そうして関係者専用の出入り口に向かってみると、そこには出稽古に迎えている選手一行が待ちかまえている。ただ高橋選手や鬼沢選手の姿はなく、小笠原選手、小柴選手、オリビア選手の三名であった。
「どうも、お疲れ様です。天覇のみんなはプレスマンからセコンドをお借りしないんで、先に控え室に向かいましたよ」
「小笠原さんたちは、わざわざ待っててくれたのかい? 義理堅いこったね」
「そりゃあこんな人数でお世話になるんですから、本当に感謝してますよ。なんだか、プレスマンに入門した気分です」
いつも通りの朗らかな笑顔で、小笠原選手はそう言った。そのかたわらに控えているのは、見覚えのない娘さんだ。それは雑用係をお願いした、武魂会東京本部の門下生であるとのことであった。
プレスマン道場の陣営は八名となるため、小笠原選手には二名、小柴選手とオリビア選手には三名ずつがセコンドとして配置されるのだ。小笠原選手は立松とサキ、小柴選手は瓜子とユーリと愛音、オリビア選手はジョンと柳原と蝉川日和という内訳になっていた。
「ど、どうも。今日はよろしくお願いします」
と、子犬のようにつぶらな瞳を輝かせた小柴選手が、頭を下げてくる。瓜子が小柴選手の担当になると発表された際には、それこそ尻尾を振る子犬のように喜んでくれたのだ。
なおかつ、ユーリもこちらに組み込まれたのは、バンタム級の選手から外した結果であり――愛音はおそらく、ユーリから離すと文句を言いそうな気配が濃厚であったためであろう。どのみち若年の愛音は雑用係という立場であったため、誰につけても支障はなかったのだった。
「さて、控え室の割り振りなんかは、どうなってるのかな。もしかしたら、小笠原さんとオリビアさんが対戦する可能性もあるんだもんな」
「いや、そういう組み合わせにはならなかったみたいです。アタシもオリビアも、同じ赤コーナー陣営でしたからね」
「ほう。それじゃあ控え室の割り振りで、一回戦目に当たらない相手だけは知れるわけだな」
ということで、プレスマン道場と四ッ谷ライオットの一行も、控え室の割り振り表を興味深く拝見することにした。
ストロー級とバンタム級の精鋭が それぞれ四名ずつ赤と青に分けられている。
ストロー級で赤コーナー陣営とされたのは、灰原選手、亜藤選手、後藤田選手、山垣選手。青コーナー陣営とされたのは、鞠山選手、武中選手、奥村選手――そして、この大会でMMAの試合に復帰する、宗田星見選手という顔ぶれであった。
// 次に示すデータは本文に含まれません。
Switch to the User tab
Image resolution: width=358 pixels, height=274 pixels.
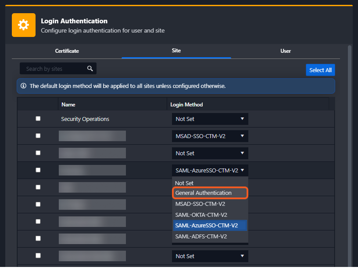coord(286,51)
いっぽうバンタム級は、赤コーナー陣営が小笠原選手、オリビア選手、高橋選手、鬼沢選手で、青コーナー陣営が青田選手、ジジ選手、そして外様の三ツ橋選手およびサム・ウヌ選手であった。
「この三ツ橋やサム・ウヌってのも、ナナ坊と同じく《フィスト》の選手なんだよな。それにジジ選手を含めた四名を、アトミック生え抜きの四名が迎え撃つ格好か」
「ええ。なんとか全勝といきたいところですけど……そこまで甘い連中じゃないでしょうからね。誰と当たるのか、楽しみなところです」
そうして一行がいざ控え室に向かおうとしたタイミングで、新たな面々が登場した。
青田ナナと、赤星道場のセコンド陣である。本日は、赤星弥生子、青田コーチ、大江山すみれという顔ぶれであった。
「よう、今日も隙のない布陣だな。なかなかの確率で、うちが面倒を見てる人らと対戦することになりそうだけど、恨みっこなしでいこうや」
立松が不敵な笑顔で呼びかけると、赤星弥生子は落ち着いた面持ちで「ええ」と応じた。
「今日は我々も《フィスト》陣営という立場なのでしょうからね。正々堂々、お相手をお願いします」
そんな風に言ってから、赤星弥生子は瓜子ではなくユーリのほうに目を向けた。
「そしてこれは、桃園さんの手から返上されるベルトの争奪戦なわけだからね。その重みを噛みしめながら、赤星道場に持ち帰らせていただくつもりだよ」
「はいぃ。ユーリがお相手できなくて、残念な限りですぅ」
ユーリは帽子で隠した頭を、ぺこぺこと下げる。青田ナナは火のような目でその姿をにらみ据えていたが、赤星弥生子の眼差しはふっとやわらいだ。
「それは桃園さんたちが次のステージに進んだという証拠なのだから、どうか胸を張ってもらいたい。……あらためて、《ビギニング》との正式契約おめでとう、桃園さん、猪狩さん」
「押忍。ありがとうございます。……今日の結果に関わらず、合宿稽古のほうもよろしくお願いします」
「うん。今日の結果次第では、参加できなくなってしまう選手も出てくるのかもしれないが……猪狩さんと桃園さんをお招きできるのはありがたい限りだよ」
そんな風に言ってから、赤星弥生子はあらためて表情を引き締めた。
「でもまずは、今日の試合だね。……他のみなさんも、どうぞよろしくお願いします」
小笠原選手やオリビア選手は、普段通りの明朗さで挨拶に応じる。
しかしこれから彼女たちは、王座を巡って死闘を繰り広げるのだ。その胸中には、静かに闘志が燃えさかっているはずであった。
(ストロー級なんかは、灰原選手に鞠山選手、武中選手に宗田選手、それに黄金世代の三人も勢ぞろいしてるんだからな。それに参加できないのが、悔しいぐらいだよ)
しかしこれは瓜子たちが王座を返上することで発生したイベントであるのだから、致し方がない。
瓜子は、かつての王者として――そして、《アトミック・ガールズ》を半ば卒業する立場の人間として、その戦いを余すところなく見届ける所存であった。